Trotz des Unmuts und trotz aller Sorgen kamen auch aufmunternde Worte aus den Reihen der Elternvertreterinnen. Anne Kahrs, Elternvertreterin der Grundschule Sittensen, lobte die hervorragende Arbeit der Kollegen und ging auf die von Mohrmann beschriebene Arbeit im Landhandel ein. „Ich denke, wenn man die Mitarbeiter in diesem Landhandel so behandeln und im Stich lassen würde, wie das Schul- und Kitapersonal, wären alle Mitarbeiter irgendwann gegangen. Aber die Kollegen hier können und wollen nicht einfach gehen. Hier sitzen Krankenschwester, Seelsorgerinnen, Psychologinnen und Erziehungsberaterinnen vereint in jeder einzelnen Lehrkraft und sie äußern ihre Sorgen und Bedenken, wie auch Eltern immer wieder Ängste und Frust benennen. Warum passiert nichts? fragte Kahrs in Richtung Politiker und sprach damit vermutlich allen Beteiligten aus der Seele. Eva Kamphausen, Elternvertreterin der Grundschule Klein Meckelsen, berichtete weiter, wie sehnsüchtig Eltern in Meckelsen und umzu auf den Ganztag warten würden. Man hoffe, dass es mit den Planungen schnell voranginge.

Das Schlusswort hatte wieder Moderatorin Angela Zottmann, die sehr emotional und deutlich das Gehörte zusammenfasste. Wir brauchen Nachwuchs, Förderstunden, Doppelbesetzungen – aber woher nehmen? Niedersachsen zahlt als einziges Land nicht A13, so dass alle jungen Lehrkräfte in die umliegenden attraktiveren Bundesländer wandern.
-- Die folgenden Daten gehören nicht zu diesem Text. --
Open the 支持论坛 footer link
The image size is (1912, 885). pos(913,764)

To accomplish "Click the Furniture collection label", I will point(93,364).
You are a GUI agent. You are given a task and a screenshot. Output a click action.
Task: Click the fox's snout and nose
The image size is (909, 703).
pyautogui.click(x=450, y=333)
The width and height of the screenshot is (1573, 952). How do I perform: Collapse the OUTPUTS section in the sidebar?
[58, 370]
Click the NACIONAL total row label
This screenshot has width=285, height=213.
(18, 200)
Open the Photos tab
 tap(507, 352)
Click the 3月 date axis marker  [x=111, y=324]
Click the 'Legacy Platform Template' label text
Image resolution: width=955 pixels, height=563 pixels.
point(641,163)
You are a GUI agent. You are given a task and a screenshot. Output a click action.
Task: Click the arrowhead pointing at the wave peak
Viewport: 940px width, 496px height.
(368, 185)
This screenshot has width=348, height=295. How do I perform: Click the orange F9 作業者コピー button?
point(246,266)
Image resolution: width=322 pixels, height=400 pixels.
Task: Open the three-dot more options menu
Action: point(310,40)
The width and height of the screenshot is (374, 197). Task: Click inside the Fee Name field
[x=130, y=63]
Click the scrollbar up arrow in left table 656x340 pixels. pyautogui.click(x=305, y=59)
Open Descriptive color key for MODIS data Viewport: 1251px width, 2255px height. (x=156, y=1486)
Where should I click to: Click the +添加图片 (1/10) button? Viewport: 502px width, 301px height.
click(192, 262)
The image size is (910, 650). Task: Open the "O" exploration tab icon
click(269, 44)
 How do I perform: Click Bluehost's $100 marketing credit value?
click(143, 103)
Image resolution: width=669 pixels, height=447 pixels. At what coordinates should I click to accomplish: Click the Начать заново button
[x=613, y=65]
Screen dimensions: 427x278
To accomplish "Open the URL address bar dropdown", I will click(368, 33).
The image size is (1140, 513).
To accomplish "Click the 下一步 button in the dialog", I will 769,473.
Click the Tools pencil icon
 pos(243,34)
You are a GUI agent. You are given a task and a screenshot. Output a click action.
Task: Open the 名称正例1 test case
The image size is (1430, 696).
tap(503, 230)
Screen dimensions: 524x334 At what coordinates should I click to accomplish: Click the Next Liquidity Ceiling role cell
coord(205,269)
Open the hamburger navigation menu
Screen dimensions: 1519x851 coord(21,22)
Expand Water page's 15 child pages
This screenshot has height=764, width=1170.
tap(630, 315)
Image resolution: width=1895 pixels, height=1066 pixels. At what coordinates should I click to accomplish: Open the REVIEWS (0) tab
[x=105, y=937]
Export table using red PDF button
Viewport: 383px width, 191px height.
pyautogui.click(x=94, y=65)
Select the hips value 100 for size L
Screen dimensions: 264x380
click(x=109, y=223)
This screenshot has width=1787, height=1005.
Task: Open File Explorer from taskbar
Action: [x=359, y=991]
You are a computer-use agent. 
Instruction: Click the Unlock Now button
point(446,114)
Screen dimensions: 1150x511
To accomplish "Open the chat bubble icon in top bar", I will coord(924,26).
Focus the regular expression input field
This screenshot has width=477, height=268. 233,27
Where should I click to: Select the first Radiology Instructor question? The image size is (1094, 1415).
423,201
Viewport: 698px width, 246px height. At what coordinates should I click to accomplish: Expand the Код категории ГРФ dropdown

Wir brauchen mehr Zeit für Planungen und Gespräche – aber wie, wenn die Klassen immer voller und die Kinder immer häufiger mit schlechteren Voraussetzungen kommen?

Geduldig, mitdenkend und zu jeder Zeit verständnisvoll und interessiert folgten Mohrmann und Wölbern den emotionalen Ausführungen und versprachen die Sorge und Nöte mit in ihre Parteiarbeit zu nehmen.

Als Erinnerungshilfe überreichte Zottmann beiden eine kleine Zusammenfassung für künftige Parteisitzungen. Sämtliche Missstände und Forderungen wurden auf einer gelben Karte benannt, die mit kleinen Pflastern teilweise überklebt wurden. „Die ehemalige GEW-Vorsitzende Laura Pooth sagte einst: „Knochenbrüche werden im Schulsystem mit Pflastern zusammengehalten, das kann nicht funktionieren“, zitierte Zottmann. „Aber das versucht man seit Jahren, indem das System unverändert bleibt, an Bildungsgeldern gespart wird und Lehrkräfte mit vermeintlichen Entlastungsplänen verhöhnt werden“, ergänzte sie kritisch.